2. To succeed in this, we first need to make clear which level(s) of government is (are) responsible for the given function impinging on a certain HR (of course, acknowledging that there are overlapping responsibilities between the local and central levels). Clarifying the responsibility of the different levels, particularly on the spending side, is thus at the center of a policy dialogue between claim holders and duty bearers. This is needed because, in most cases, the decision-making authority has become remote from citizens’ local concerns.

3. At the local level, claim holders find the local tier of administration that acts on behalf of the center. (Traditionally, local authorities depend on the center to make financing available through transfers that too often already come earmarked for particular central objectives). This does not mean that this level of administrative duty bearers cannot be held responsible for outcomes (even while realizing that they themselves may be claim holders to central level duty bearers). Claims-holding-beneficiaries need to be aware of incomplete decentralization processes and thus be aware of still overlapping/poorly-defined responsibilities (and/or the default on the same) –both situations with well known HR consequences.

4. Under such a scenario, access to local-own-resources-revenue is thus critical, coming from, for example, progressive local taxation (on property, for instance); the latter can be used in the generation of this local-own-revenue. The possibility to generate additional local own-sources-revenue also provides opportunities for community representative to participate in local governance.*
*: Participatory governance is a powerful engine to act as a ‘political kindergarten’ for citizens by nurturing in them a sense of agency in an open, direct-democracy process that fosters and protects HR. (As Amartya Sen has said: Countries should not become fit for democracy, but become fit through democracy).

5. What is poorly understood is that the point in the HR framework is not about better ‘managing’, but about ‘governing’ differently, because the latter not only encompasses the function of managing, but also locates it in the larger political context.
[Therefore, HR issues have to be brought close enough to the citizens (through HR learning) in a way that assures more democratic solutions to reverse current HR violations].

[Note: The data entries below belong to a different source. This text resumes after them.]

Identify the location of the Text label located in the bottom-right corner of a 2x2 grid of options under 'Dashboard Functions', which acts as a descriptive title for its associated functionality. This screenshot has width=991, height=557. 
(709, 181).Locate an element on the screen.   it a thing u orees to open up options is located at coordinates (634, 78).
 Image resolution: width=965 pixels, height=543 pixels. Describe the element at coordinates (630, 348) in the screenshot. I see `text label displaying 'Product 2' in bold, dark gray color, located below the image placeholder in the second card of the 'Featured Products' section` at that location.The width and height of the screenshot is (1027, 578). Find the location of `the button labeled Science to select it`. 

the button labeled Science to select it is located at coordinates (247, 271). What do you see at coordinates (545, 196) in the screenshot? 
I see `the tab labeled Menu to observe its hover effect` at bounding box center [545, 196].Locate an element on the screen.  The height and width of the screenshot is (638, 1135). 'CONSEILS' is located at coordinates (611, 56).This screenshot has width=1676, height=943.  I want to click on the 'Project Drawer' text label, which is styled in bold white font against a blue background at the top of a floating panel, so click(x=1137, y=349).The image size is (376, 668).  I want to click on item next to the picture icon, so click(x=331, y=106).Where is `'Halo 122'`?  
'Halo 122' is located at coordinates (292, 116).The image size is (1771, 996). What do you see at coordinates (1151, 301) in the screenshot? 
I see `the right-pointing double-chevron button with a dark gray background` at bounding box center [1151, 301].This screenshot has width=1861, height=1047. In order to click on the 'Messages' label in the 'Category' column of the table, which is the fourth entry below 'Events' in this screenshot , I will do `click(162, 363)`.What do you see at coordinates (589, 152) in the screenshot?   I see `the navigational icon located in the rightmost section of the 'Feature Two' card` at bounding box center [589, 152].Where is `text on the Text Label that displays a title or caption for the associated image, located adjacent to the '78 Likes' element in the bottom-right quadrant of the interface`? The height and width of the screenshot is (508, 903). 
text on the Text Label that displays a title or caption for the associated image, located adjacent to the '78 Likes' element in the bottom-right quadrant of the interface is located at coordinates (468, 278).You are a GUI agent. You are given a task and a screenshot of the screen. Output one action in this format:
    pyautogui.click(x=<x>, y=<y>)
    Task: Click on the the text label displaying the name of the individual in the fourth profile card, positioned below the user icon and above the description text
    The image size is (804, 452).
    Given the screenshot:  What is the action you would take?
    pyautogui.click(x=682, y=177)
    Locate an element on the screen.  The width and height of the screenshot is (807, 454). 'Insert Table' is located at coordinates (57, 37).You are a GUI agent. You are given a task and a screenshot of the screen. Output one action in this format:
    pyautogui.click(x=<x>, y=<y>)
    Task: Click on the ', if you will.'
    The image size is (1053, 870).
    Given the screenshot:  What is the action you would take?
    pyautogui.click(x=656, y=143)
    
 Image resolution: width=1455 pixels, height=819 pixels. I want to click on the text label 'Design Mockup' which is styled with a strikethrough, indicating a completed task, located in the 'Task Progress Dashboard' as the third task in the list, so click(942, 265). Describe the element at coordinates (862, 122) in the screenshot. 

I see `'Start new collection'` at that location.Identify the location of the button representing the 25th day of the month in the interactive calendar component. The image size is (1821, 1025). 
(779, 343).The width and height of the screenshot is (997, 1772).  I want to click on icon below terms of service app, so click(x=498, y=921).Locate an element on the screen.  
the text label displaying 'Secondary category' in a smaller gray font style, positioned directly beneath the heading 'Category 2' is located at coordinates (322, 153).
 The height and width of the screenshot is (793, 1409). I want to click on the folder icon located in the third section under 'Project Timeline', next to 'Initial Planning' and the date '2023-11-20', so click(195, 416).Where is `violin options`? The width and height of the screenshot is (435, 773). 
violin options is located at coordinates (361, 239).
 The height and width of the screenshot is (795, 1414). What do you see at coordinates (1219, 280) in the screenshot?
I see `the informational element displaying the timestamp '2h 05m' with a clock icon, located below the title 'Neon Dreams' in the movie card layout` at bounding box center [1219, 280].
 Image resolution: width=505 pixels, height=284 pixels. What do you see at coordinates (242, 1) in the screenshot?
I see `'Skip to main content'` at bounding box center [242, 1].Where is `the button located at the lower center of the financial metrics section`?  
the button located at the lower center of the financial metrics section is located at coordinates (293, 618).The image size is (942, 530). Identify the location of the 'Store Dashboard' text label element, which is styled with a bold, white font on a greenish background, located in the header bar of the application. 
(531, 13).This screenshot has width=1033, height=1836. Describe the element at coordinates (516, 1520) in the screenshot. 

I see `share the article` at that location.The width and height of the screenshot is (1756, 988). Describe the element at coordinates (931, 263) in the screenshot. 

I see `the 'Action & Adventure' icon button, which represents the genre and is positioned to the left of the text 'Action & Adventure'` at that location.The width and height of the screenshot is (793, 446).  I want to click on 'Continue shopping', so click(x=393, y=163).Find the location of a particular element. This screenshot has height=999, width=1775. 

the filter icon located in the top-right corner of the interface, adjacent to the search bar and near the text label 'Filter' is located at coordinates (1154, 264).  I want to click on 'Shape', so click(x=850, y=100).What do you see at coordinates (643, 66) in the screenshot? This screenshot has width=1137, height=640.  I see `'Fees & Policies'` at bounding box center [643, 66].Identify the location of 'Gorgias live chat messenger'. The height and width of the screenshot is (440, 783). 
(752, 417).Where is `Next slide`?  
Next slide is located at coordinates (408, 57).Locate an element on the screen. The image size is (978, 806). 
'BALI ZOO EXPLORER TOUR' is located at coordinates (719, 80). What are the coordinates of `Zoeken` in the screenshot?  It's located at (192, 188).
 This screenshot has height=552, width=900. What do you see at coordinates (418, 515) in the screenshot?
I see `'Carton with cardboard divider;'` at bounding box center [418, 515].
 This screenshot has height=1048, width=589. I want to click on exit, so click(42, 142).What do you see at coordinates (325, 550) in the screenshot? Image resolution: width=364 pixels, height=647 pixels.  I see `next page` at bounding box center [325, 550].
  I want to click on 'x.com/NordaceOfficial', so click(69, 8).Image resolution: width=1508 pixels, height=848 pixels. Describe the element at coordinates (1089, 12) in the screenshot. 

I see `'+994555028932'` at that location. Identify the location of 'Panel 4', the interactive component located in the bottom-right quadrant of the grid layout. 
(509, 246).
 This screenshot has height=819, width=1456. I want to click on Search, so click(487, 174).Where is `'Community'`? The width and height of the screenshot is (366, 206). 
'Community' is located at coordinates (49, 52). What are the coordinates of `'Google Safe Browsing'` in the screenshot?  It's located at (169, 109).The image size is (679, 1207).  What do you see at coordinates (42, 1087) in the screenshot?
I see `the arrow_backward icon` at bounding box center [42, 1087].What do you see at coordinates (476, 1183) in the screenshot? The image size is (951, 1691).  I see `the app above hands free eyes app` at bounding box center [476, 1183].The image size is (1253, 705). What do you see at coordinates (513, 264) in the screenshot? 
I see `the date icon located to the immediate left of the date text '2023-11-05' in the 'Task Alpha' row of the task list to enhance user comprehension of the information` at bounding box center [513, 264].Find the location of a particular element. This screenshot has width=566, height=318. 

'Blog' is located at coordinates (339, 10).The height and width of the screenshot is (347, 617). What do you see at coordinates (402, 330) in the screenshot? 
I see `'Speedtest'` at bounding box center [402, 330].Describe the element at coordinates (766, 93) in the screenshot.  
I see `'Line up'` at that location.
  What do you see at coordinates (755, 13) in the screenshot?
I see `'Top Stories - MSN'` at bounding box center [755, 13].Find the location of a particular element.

6. The use of claim holders/duty bearers contractual arrangements or memoranda of understanding:
• for the delivery of certain outcomes that redress existing HR violations,
• that give claim holders more direct responsibilities over the budgeting process and over policy decision and outcomes,
has come to be known as ‘directed performance budgeting’. These results-based, participatory budgets allow for a more accountable political framework by clarifying HR outcomes for which duty bearing agencies will set aside a budget line and will thus be held accountable; such a process also puts a premium on transparency in the use of public funds, provided that outcomes are properly and regularly monitored by the organized beneficiaries.

7. Most local governments are unfortunately at a disadvantage in this context, because both their resources and their capabilities are generally limited; more so if we are talking about HR… Moreover, another risk, even at local level, is that rarely is the voice of the poorest heard at the same decibel level or with the same sense of priority as that of the wealthier.
[This can explain why the poorest sometimes simplistically prefer a benevolent, populist dictator to a dysfunctional democratic government…].